Nginx uses epoll, or other multiplexing techniques(select) for its handling multiple clients, i.e it does not spawn a new thread for every request unlike apache.

I tried to replicate the same in my own test program using select. I could accept connections from multiple client by creating a non-blocking socket and using select to decide which client to serve. My program would simply echo their data back to them .It works fine for small data transfers (some bytes per client)

The problem occurs when I need to send a large file over a connection to the client. Since i have only one thread to serve all client till the time I am finished reading the file and writing it over to the socket i cannot resume serving other client.

Is there a known solution to this problem, or is it best to create a thread for every such request ?

A: 

For background this may be useful reading http://www.kegel.com/c10k.html

dangerousdave
A: 

thanks man, but it does not answer my specific question

xask
@xask, you should delete this "answer" as it is not an answer... instead use the "add comment" mechanism to add a comment to any real answers. I'll also note that @dangerousdave's answer really *is* a pretty good answer to your specific question, but unfortunately it involves a high learning curve... see my answer for an alternative.
Peter Hansen
+1  A: 

The simplest approach is to create a thread per request, but it's certainly not the most scalable approach.

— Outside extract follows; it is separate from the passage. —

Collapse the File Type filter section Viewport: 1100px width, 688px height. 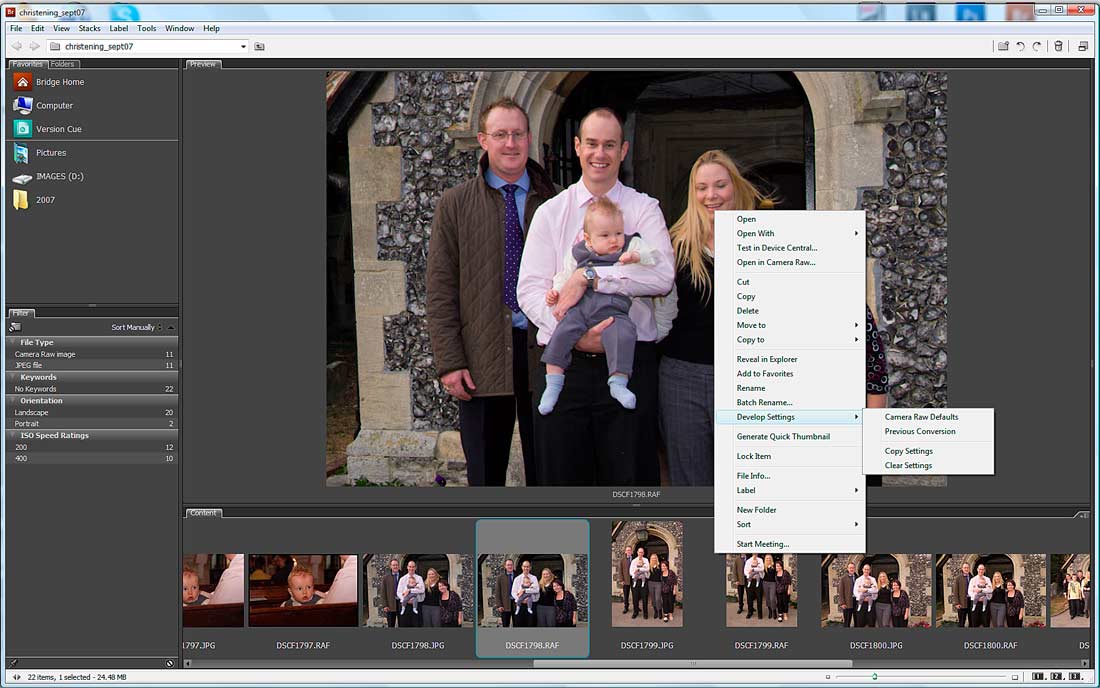(x=12, y=342)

I think at this time basically all high-performance web servers use various asynchronous approaches built on things like epoll (Linux), kqueue (BSD), or IOCP (Windows).

Since you don't provide any information about your performance requirements, and since all the non-threaded approaches require restructuring your application to use these often-complex asynchronous techniques (as described in the C10K article and others found from there), for now your best bet is just to use the threaded approach.

Please update your question with concrete requirements for performance and other relevant data if you need more.

Peter Hansen
+1  A: 

When using select you should not send the whole file at once. If you e.g. are using sendfile to do this it will block until the whole file has been sent. Instead use a small buffer, and send a little data at a time to each client. Then use select to identify when the socket is again ready to be written to and send some more until all data has been sent. This will allow you to handle multiple clients in parallel.